Bunches of Jersey Fresh asparagus for the wholesale markets.
“Initially, when we first started the stand, it was to give the kids something to do and a little spending money. As we got busier, we were surprised at the demand, but knew there was a great interest in supporting local farmers,” Grasso said.
Today, what was once that little cart now accounts for 10 percent of the farm’s produce sales. By 2006, the small cart by the side of the road grew into a full-fledged farm market building, packed with all of their seasonal produce, and then some. And the family isn’t in the packinghouse much anymore. They hired packinghouse workers, and Mary, along with other family members, began to expand the retail sales market.
While the retail market sells the same produce from the same fields as the wholesale operation, it also has resulted in new crops being planted specifically for retail sales.
“Our strawberry crop is primarily for the farm market,” Grasso said. “We also plant five varieties of eggplant and some specialty tomato and peach varieties, which our customers have come to expect each year. We do believe that you need to grow some different varieties of products for the retail operation. We do have one young orchard specifically for the farm market.”
These special varieties allow the farm to offer choices not found at the grocery store. Grasso also retails items that cannot be grown in New Jersey, such as bananas and citrus fruits, at the farm market. These are obtained from the Philadelphia Produce Terminal, where she can select the best quality products directly, and does so at least three times each week.
Despite their diversity of crops, and the demand for certain items at the retail level, Grasso Farms opts not to grow some popular items, such as blueberries or sweet corn, but purchases them from other local farms. “Our corn and blueberry suppliers concentrate solely on those items, so we know we are getting the highest quality and freshest produce possible on a daily basis,” Grasso explained.
Another popular retail item is honey, with 40 percent of it coming straight from their own fields. Their Dutch clover honey is popular, and bedding plants and baskets round out the market sales. One unique item the farm is proud to offer is Wagonhouse Wines, from a neighboring vineyard. Grasso Girls Farm Market offers daily wine tasting sessions as well as retail bottle sales. Of course, the peach wine is made with Grasso Farms’ peaches.
The wholesale side of Grasso Farms is still growing. Since having some of the family devote its energies to the Grasso Girls Farm Market, the wholesale operation has had to change, and it has expanded as well.
“As the farm started growing, and our stand started becoming busier, we had to delegate more work to our farm laborers. Today, we have more than doubled our wholesale production of fresh market produce and rely primarily on farm laborers to harvest and pack the wholesale products,” Grasso said.

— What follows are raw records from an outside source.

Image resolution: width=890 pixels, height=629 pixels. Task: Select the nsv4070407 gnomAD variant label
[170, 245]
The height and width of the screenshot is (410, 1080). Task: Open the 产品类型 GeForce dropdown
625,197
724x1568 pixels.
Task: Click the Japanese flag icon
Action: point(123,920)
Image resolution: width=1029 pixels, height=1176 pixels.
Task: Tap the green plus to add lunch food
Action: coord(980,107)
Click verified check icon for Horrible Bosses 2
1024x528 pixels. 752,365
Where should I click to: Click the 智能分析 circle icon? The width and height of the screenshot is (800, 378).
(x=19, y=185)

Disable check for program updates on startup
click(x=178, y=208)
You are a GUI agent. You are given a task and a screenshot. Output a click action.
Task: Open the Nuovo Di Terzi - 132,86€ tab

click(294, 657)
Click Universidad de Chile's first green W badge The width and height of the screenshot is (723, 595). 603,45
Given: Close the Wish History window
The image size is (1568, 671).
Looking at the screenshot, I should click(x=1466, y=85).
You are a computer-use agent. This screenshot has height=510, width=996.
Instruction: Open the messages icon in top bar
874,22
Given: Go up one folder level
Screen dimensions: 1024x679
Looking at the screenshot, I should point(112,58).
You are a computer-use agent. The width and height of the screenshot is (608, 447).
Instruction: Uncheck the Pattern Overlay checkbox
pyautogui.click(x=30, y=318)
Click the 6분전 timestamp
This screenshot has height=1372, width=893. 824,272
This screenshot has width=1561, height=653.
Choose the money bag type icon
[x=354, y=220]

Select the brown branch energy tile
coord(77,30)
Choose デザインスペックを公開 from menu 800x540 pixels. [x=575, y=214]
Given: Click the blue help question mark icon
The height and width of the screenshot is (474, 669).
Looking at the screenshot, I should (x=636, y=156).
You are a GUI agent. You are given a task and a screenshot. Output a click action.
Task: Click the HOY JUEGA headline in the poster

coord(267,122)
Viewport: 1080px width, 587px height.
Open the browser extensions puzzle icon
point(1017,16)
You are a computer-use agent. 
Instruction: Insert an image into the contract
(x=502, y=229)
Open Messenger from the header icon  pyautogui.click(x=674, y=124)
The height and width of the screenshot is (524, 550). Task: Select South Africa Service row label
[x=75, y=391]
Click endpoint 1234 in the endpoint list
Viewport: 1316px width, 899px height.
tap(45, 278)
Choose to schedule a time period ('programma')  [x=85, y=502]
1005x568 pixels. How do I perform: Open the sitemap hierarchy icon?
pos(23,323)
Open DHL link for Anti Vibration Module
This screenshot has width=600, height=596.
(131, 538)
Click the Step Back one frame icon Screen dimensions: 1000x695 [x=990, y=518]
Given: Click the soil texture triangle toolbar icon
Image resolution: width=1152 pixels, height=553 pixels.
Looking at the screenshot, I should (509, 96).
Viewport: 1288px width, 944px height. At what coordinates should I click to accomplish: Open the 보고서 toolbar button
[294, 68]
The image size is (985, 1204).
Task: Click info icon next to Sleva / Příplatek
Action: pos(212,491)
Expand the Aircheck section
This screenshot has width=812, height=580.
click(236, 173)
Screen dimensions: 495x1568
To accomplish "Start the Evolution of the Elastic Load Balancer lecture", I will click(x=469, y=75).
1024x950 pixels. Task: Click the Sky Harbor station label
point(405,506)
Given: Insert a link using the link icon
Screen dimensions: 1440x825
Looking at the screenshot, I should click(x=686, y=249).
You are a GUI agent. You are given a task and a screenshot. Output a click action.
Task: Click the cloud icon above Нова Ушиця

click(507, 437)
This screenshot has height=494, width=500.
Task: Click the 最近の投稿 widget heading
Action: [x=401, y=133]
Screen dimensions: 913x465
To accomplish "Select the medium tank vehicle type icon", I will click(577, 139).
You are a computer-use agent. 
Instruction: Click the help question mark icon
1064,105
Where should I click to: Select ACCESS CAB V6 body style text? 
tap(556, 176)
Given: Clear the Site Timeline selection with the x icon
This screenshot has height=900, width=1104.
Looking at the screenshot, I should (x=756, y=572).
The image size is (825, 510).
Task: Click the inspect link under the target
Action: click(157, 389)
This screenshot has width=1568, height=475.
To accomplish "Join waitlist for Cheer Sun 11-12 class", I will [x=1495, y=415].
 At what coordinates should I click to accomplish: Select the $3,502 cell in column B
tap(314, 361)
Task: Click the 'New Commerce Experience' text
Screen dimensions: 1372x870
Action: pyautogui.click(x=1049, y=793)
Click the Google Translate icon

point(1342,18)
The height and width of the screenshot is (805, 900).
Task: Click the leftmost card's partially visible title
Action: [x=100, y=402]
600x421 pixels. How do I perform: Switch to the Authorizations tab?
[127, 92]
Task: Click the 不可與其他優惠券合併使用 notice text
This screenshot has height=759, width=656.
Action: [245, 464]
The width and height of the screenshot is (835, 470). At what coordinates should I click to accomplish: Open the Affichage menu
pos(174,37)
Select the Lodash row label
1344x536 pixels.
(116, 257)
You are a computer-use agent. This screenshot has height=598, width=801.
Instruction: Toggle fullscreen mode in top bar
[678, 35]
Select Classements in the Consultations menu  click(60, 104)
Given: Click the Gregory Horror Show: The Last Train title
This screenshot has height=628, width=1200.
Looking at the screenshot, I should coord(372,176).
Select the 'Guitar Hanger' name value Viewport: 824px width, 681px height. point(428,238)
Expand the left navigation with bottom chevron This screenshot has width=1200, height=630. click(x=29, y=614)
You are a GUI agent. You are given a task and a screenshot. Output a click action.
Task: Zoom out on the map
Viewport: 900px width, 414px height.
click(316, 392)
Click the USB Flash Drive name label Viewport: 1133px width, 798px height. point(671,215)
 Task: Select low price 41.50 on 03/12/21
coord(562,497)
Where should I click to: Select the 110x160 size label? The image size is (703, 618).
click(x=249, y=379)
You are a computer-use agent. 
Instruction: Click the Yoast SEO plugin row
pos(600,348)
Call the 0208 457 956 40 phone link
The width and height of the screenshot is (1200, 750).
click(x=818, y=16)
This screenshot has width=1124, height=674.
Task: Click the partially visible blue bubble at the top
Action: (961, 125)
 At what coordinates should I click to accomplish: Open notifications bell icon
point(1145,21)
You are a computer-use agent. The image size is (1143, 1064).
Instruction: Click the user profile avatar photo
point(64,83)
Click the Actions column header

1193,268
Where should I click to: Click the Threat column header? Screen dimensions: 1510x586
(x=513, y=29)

The retail marketplace also provides some opportunities for agritourism. Hay wagon rides to the pumpkin patch each fall, as well as the wine tasting sessions, attract a wide array of customers to the farm and have given the farm’s name recognition a local boost.
Plans for market expansion are ongoing, and while the wholesale operation is still the heart of Grasso Farms, the ability to recognize the potential of retail sales, and to adapt to the current emphasis on buying local foods, has allowed this family farm to flourish.